The Gophers' decision to hire Joe Salem as the replacement for Cal Stoll wasn't the news of the moment in Big Ten football. This came at the same time Ohio State was getting rid of Woody Hayes, after he came off the sideline swinging when a Clemson player intercepted a pass that guaranteed defeat for the Buckeyes in the 1978 Gator Bowl.
The Hayes news did not deter the nostalgic good feelings we had here when athletic director Paul Giel decided to bring home Salem. He was the popular backup quarterback known as "Smokey Joe" on the 1960 team that went to the Rose Bowl.
Salem had done good work turning around lower-level programs at South Dakota and Northern Arizona. Once he was hired, billboards started to appear with Smokey Joe holding a rose in his teeth.
Get it? There was a Rose Bowl return in our future.
Salem walked in for the start of a scheduling period (1979-84) when the Gophers would play nine Big Ten games in an 11-game schedule.
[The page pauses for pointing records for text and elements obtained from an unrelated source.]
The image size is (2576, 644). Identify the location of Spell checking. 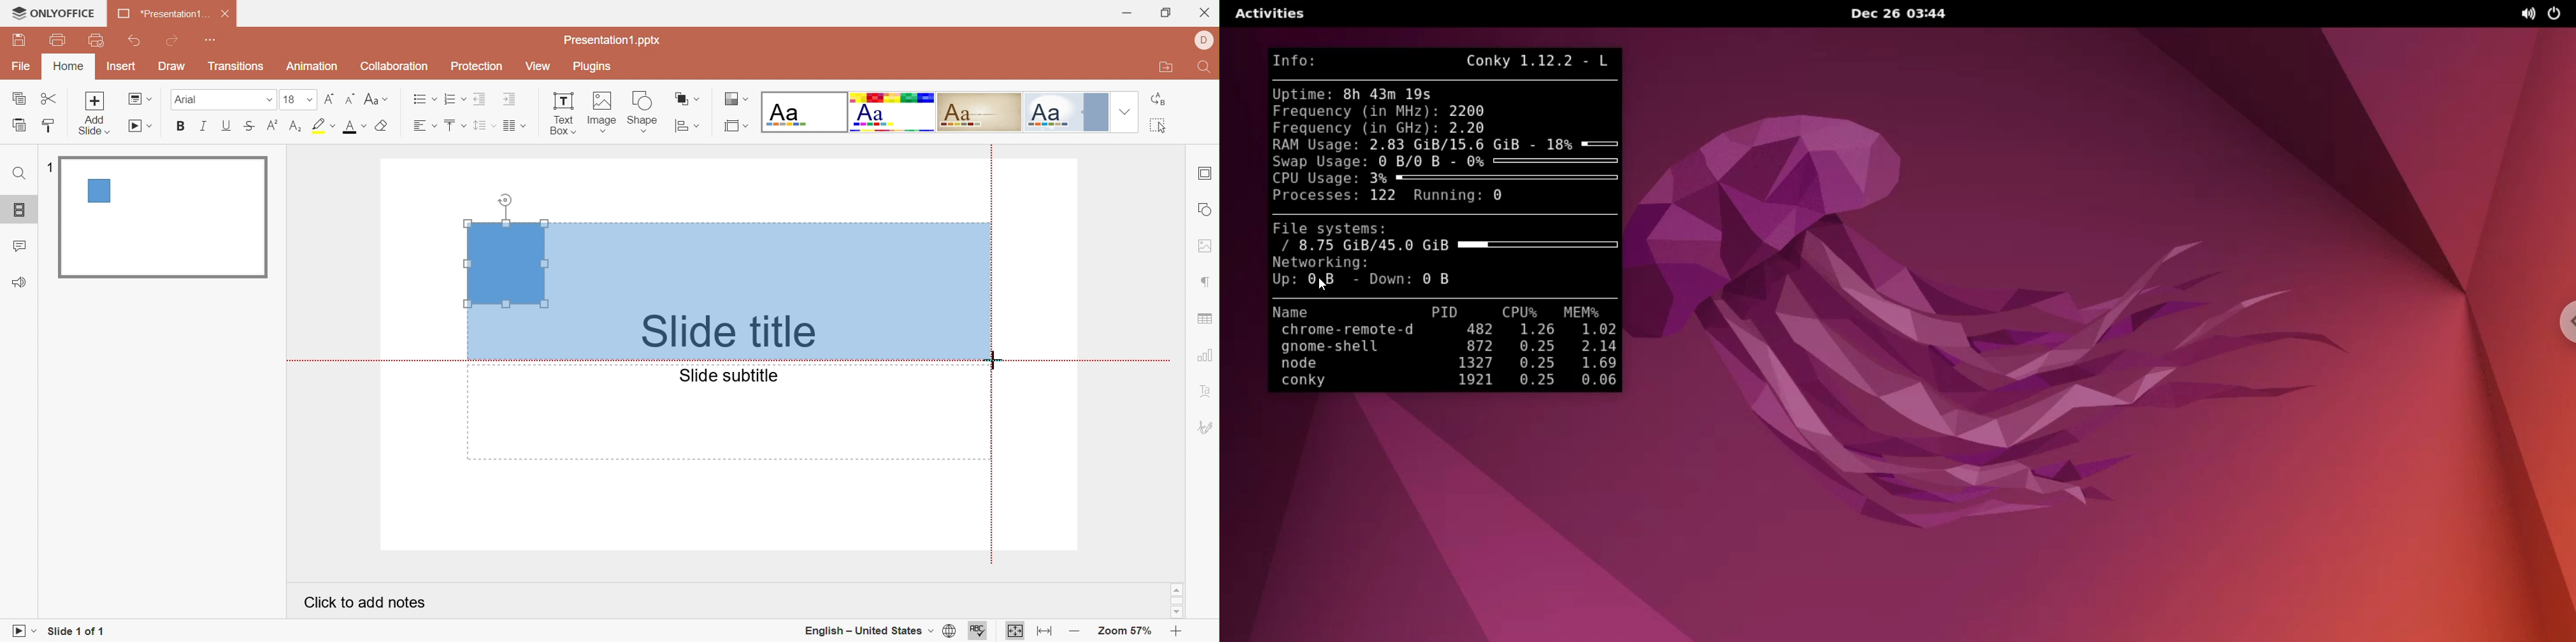
(979, 632).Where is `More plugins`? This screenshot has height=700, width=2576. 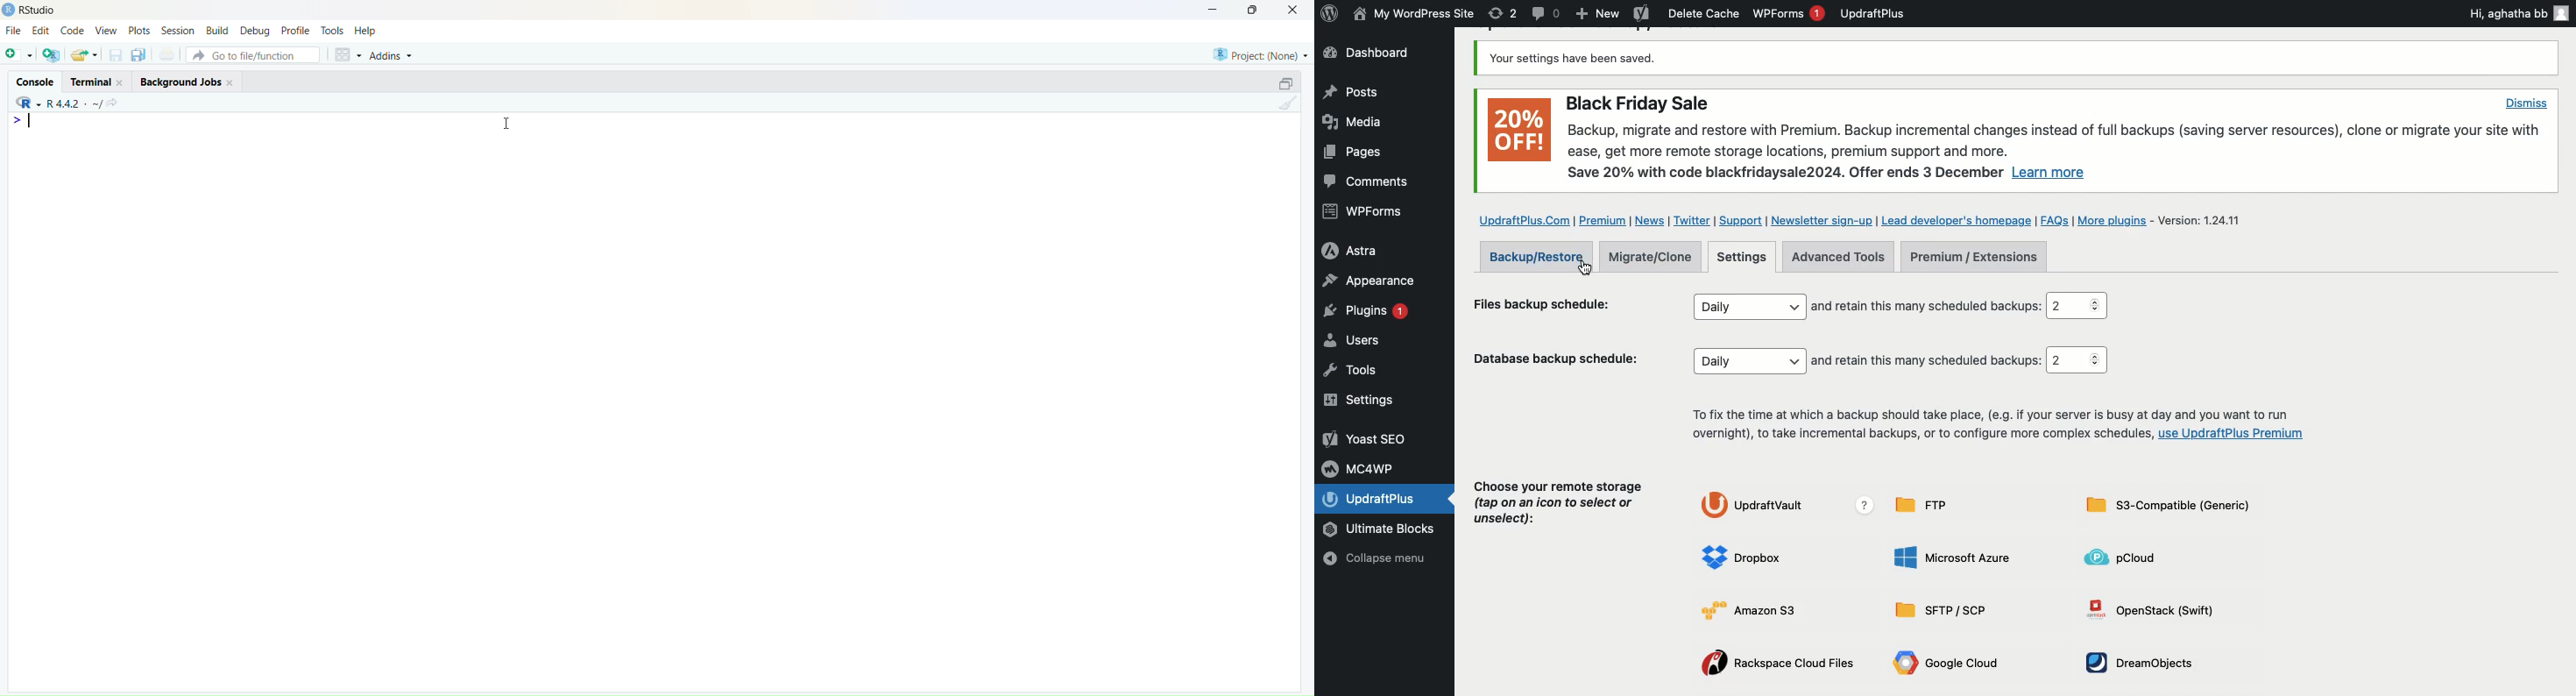
More plugins is located at coordinates (2113, 221).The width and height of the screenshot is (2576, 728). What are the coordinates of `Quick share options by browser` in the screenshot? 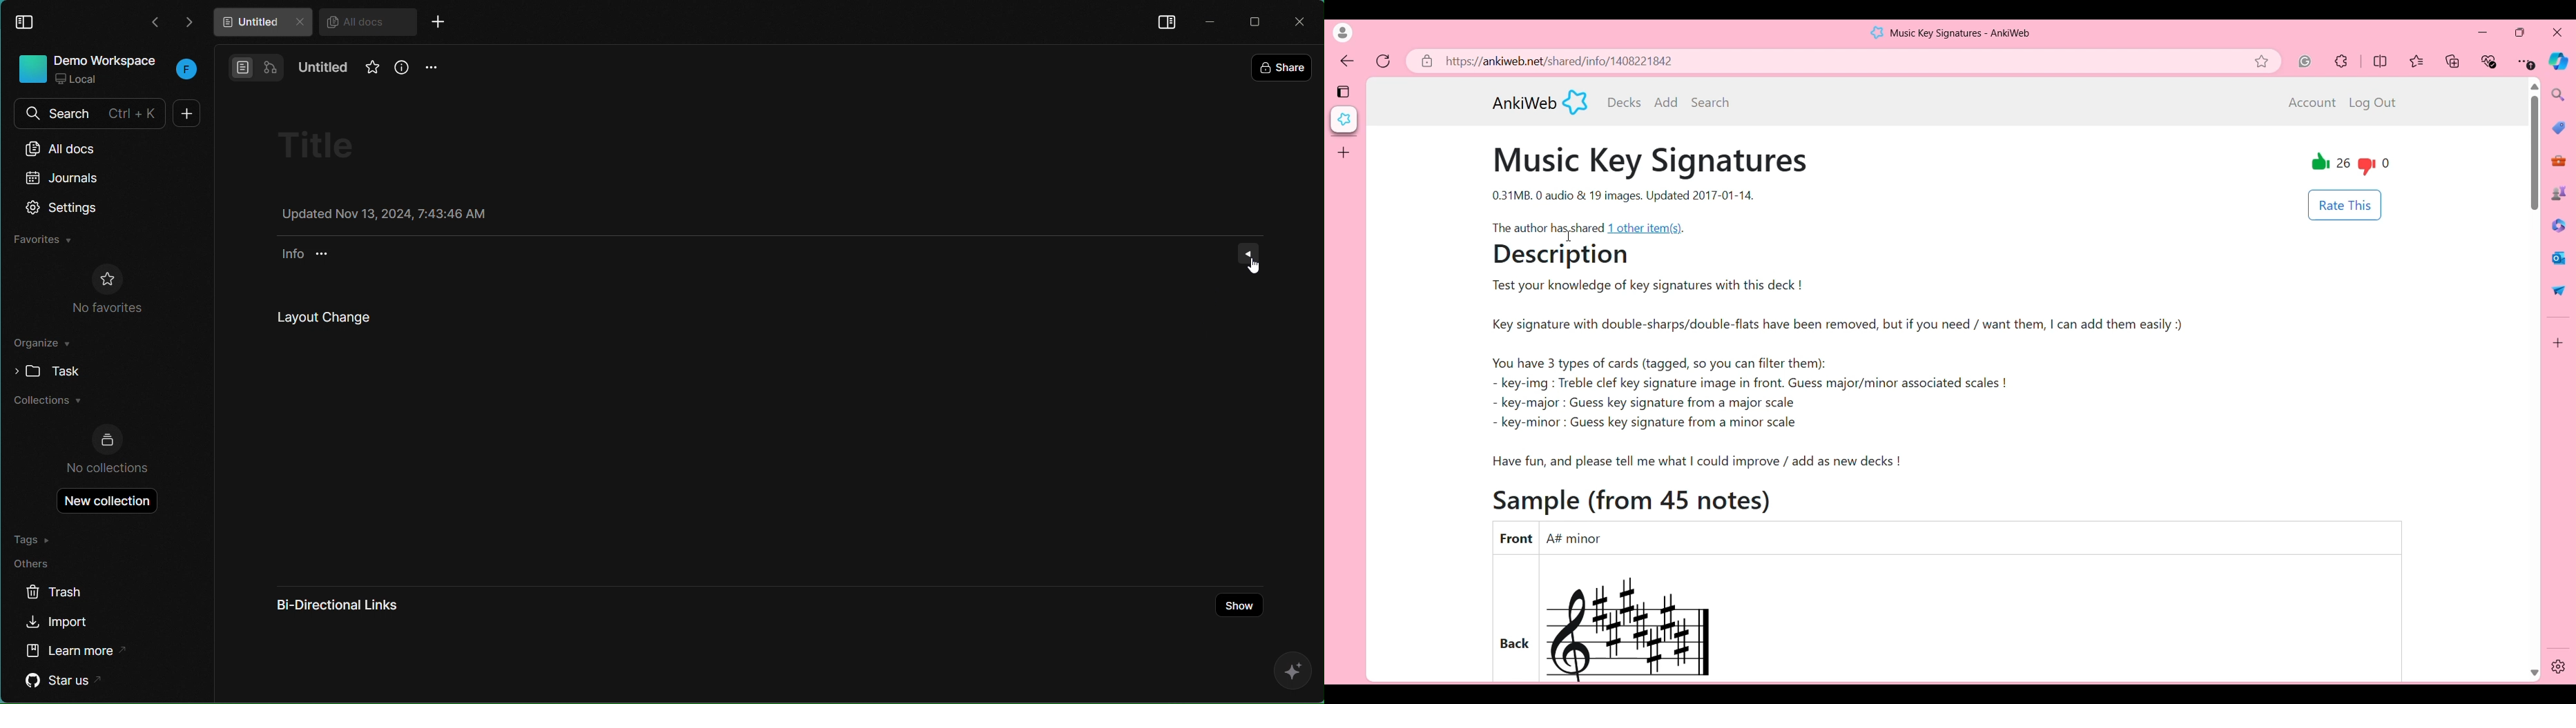 It's located at (2559, 290).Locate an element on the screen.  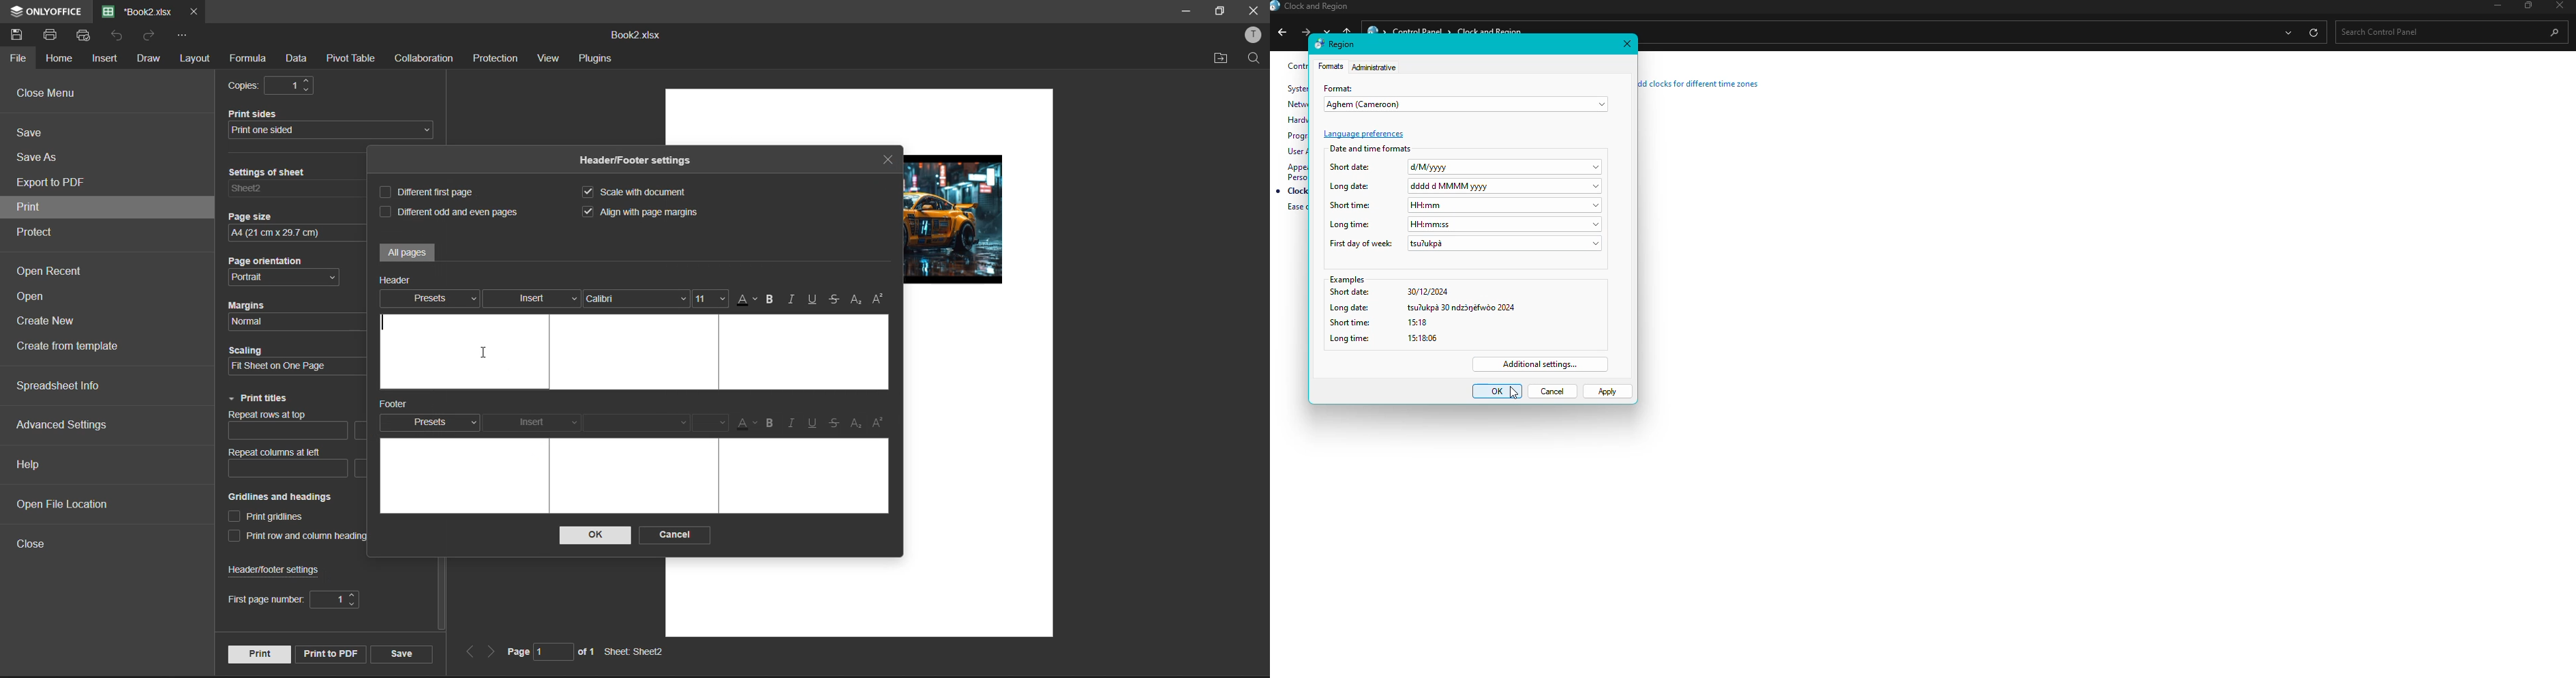
up is located at coordinates (1348, 29). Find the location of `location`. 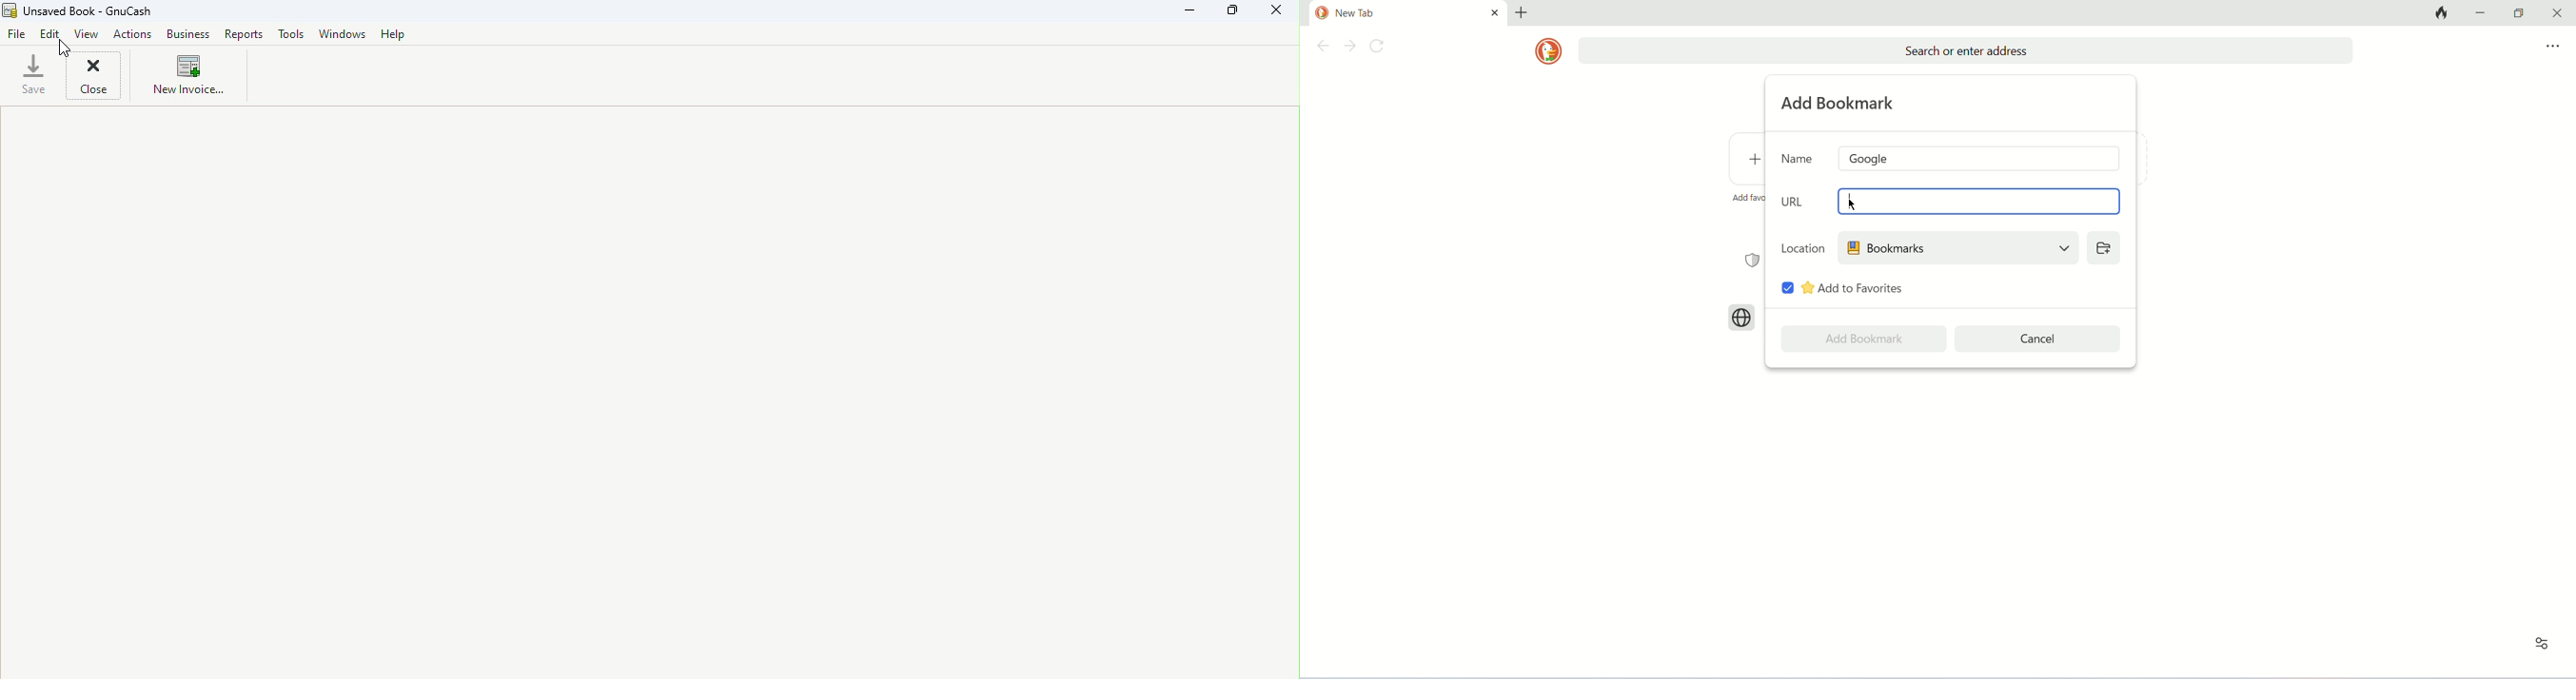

When Salem was hired, there were a total of 14 bowl games, and it took 8-3 to get an invitation, not 6-6. And for nonconference games, Salem's Gophers had Ohio for four years, with Southern California in 1979 and 1980, Oregon State in 1981 and Washington State in 1982.
The Gophers were 4-6-1, 5-6 and 6-5 in Salem's first three seasons. The six victories in 1981 included a 35-31 upset of Ohio State.
There was double-edged optimism entering 1982 for the return of Mike Hohensee, the junior college slinger from California, and for the move into the new Metrodome.